## Short exercise:
Copy these lines from the records word for word, starting at the line that contains "This screenshot has width=644, height=306." and ending after the line that contains "Action: click(254, 87)".

(Some records)
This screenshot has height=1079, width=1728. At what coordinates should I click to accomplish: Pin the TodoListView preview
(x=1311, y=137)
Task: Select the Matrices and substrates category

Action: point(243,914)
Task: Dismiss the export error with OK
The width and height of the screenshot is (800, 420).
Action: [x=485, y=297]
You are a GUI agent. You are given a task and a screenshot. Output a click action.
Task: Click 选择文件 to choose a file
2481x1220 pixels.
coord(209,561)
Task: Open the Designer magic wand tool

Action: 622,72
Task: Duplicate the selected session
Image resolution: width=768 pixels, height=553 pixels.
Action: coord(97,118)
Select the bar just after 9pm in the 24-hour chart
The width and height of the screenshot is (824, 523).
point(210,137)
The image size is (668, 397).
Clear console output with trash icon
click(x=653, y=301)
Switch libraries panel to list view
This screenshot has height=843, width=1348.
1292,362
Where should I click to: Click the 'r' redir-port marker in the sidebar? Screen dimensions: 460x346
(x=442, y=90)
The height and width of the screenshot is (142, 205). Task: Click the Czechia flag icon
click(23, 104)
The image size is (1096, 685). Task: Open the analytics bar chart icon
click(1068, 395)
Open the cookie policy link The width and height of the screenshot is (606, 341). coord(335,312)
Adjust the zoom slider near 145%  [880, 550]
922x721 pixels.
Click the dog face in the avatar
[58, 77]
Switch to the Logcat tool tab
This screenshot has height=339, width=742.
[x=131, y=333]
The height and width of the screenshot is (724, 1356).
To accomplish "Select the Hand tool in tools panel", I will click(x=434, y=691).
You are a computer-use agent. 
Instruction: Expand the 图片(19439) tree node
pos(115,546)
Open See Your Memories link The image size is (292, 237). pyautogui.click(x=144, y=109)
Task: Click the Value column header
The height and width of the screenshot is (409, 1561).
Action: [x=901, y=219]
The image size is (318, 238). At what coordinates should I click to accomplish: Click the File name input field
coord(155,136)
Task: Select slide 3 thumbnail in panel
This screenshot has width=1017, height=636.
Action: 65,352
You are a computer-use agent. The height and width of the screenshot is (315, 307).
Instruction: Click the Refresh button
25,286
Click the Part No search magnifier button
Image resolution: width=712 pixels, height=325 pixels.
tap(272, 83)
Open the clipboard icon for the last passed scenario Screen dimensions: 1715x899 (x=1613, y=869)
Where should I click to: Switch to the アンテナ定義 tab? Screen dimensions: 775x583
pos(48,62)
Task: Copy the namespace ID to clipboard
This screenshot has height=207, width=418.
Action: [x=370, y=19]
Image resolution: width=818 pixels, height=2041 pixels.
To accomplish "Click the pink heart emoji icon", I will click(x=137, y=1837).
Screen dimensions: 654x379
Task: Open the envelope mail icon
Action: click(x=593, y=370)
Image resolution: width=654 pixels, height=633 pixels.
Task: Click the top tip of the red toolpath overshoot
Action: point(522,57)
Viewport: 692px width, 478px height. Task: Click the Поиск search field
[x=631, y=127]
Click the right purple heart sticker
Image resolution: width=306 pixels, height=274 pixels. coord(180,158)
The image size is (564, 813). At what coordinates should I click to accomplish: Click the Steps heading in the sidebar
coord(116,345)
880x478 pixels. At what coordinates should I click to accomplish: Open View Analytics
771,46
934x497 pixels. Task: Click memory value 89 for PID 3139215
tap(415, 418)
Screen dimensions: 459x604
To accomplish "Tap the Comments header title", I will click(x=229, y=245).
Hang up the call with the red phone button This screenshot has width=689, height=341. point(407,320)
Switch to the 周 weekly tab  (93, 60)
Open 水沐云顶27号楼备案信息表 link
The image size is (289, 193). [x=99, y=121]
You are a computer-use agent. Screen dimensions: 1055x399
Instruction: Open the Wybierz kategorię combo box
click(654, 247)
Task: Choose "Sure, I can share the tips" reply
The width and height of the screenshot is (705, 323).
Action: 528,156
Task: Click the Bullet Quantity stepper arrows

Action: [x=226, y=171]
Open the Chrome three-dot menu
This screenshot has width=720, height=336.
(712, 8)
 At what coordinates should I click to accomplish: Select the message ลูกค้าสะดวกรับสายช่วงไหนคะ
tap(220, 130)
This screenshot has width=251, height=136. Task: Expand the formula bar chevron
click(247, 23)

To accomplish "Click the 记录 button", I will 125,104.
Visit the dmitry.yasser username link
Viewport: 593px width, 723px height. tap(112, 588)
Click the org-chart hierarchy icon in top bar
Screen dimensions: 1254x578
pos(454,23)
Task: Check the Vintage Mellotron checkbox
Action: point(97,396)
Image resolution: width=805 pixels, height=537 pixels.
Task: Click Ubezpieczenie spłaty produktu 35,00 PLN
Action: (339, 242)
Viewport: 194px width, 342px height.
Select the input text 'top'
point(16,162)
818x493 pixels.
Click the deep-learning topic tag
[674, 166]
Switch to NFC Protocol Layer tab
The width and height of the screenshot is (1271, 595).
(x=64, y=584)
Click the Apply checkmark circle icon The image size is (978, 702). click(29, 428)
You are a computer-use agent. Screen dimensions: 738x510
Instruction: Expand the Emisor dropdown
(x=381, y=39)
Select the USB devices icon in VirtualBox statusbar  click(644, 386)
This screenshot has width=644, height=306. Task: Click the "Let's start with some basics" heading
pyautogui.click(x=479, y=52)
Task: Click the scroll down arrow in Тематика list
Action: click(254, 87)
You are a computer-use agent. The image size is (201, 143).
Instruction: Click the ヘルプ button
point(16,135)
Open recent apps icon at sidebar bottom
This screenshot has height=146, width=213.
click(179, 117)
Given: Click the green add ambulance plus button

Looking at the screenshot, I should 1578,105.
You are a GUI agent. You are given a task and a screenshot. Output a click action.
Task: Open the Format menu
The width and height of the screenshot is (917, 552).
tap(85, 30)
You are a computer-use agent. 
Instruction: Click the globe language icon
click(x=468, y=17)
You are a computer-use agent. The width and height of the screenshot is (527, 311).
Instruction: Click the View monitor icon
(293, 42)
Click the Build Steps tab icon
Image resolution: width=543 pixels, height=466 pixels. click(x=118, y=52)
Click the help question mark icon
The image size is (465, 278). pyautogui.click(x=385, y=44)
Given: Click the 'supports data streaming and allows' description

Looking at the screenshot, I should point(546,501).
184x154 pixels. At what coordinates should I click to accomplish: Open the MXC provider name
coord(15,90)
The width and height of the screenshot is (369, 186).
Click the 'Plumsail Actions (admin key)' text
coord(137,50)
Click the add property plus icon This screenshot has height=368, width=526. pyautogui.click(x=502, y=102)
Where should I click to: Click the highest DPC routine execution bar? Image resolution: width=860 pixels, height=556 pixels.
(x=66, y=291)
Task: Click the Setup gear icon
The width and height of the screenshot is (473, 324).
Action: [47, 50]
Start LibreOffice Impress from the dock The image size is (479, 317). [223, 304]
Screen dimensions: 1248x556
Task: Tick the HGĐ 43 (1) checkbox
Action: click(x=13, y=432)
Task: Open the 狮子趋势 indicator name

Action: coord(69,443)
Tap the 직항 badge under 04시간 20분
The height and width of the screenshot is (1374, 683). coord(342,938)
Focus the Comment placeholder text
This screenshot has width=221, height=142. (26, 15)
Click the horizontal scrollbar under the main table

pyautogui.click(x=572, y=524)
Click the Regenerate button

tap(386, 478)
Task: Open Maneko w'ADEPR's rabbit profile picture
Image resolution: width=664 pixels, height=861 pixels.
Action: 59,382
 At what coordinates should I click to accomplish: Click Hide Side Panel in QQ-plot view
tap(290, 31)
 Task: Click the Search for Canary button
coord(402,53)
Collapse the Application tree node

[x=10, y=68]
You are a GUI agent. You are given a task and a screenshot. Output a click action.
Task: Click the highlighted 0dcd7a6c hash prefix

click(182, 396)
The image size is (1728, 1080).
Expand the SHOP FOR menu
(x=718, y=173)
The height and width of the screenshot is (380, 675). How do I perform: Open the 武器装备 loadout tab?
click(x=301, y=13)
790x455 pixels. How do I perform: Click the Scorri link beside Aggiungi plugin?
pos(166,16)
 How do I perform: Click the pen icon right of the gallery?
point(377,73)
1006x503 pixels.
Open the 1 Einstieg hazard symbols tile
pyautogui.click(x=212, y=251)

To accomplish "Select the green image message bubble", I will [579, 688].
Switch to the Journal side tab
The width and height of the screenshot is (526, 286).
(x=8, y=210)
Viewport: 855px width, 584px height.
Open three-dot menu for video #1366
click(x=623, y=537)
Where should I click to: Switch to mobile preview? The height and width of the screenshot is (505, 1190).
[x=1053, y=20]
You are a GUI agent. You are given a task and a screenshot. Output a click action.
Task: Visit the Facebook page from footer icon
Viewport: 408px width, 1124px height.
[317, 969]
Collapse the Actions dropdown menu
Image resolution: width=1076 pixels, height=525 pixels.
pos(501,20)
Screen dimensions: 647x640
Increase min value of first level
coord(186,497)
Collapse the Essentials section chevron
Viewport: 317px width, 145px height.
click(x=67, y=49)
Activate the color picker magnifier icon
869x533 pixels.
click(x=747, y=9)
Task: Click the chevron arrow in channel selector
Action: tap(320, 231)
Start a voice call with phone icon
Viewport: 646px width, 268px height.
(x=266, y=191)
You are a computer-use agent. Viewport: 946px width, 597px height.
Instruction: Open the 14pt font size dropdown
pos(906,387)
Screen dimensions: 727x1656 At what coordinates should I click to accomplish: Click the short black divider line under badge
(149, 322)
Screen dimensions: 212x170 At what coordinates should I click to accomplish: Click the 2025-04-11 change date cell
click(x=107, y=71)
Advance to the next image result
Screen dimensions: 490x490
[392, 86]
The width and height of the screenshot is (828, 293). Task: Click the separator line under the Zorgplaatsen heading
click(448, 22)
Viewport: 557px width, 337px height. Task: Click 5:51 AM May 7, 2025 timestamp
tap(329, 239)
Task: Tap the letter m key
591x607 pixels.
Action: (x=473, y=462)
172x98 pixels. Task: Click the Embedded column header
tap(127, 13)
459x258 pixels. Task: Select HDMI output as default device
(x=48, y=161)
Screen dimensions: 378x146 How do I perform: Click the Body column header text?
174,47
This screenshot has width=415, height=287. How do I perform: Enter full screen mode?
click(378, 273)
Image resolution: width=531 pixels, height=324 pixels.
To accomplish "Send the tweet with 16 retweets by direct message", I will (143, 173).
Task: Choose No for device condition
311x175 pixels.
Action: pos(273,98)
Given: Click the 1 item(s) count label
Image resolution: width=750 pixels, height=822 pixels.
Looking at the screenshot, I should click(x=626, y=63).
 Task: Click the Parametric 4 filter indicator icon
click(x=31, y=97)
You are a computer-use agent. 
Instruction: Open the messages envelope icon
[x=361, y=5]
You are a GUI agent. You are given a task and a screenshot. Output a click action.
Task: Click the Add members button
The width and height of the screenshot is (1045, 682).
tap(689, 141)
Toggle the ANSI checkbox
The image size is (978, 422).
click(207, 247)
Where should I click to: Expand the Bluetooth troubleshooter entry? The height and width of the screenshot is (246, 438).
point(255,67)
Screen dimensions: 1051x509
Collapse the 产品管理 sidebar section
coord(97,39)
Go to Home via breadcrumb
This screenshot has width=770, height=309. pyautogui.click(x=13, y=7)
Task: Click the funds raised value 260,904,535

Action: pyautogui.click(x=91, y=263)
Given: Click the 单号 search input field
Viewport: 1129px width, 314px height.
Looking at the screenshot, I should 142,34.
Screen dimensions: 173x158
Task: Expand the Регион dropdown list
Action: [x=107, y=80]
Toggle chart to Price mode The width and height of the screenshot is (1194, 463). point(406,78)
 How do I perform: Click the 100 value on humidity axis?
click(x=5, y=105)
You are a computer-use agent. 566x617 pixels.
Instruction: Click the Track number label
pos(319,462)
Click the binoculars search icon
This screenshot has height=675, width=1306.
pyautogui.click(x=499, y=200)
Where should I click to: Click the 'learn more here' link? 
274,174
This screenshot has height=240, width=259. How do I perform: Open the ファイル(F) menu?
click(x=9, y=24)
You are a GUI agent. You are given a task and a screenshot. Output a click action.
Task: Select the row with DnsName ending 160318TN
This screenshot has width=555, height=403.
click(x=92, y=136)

## Full response:
This screenshot has width=644, height=306. Task: Click the "Let's start with some basics" heading
pyautogui.click(x=479, y=52)
Task: Click the scroll down arrow in Тематика list
Action: click(254, 87)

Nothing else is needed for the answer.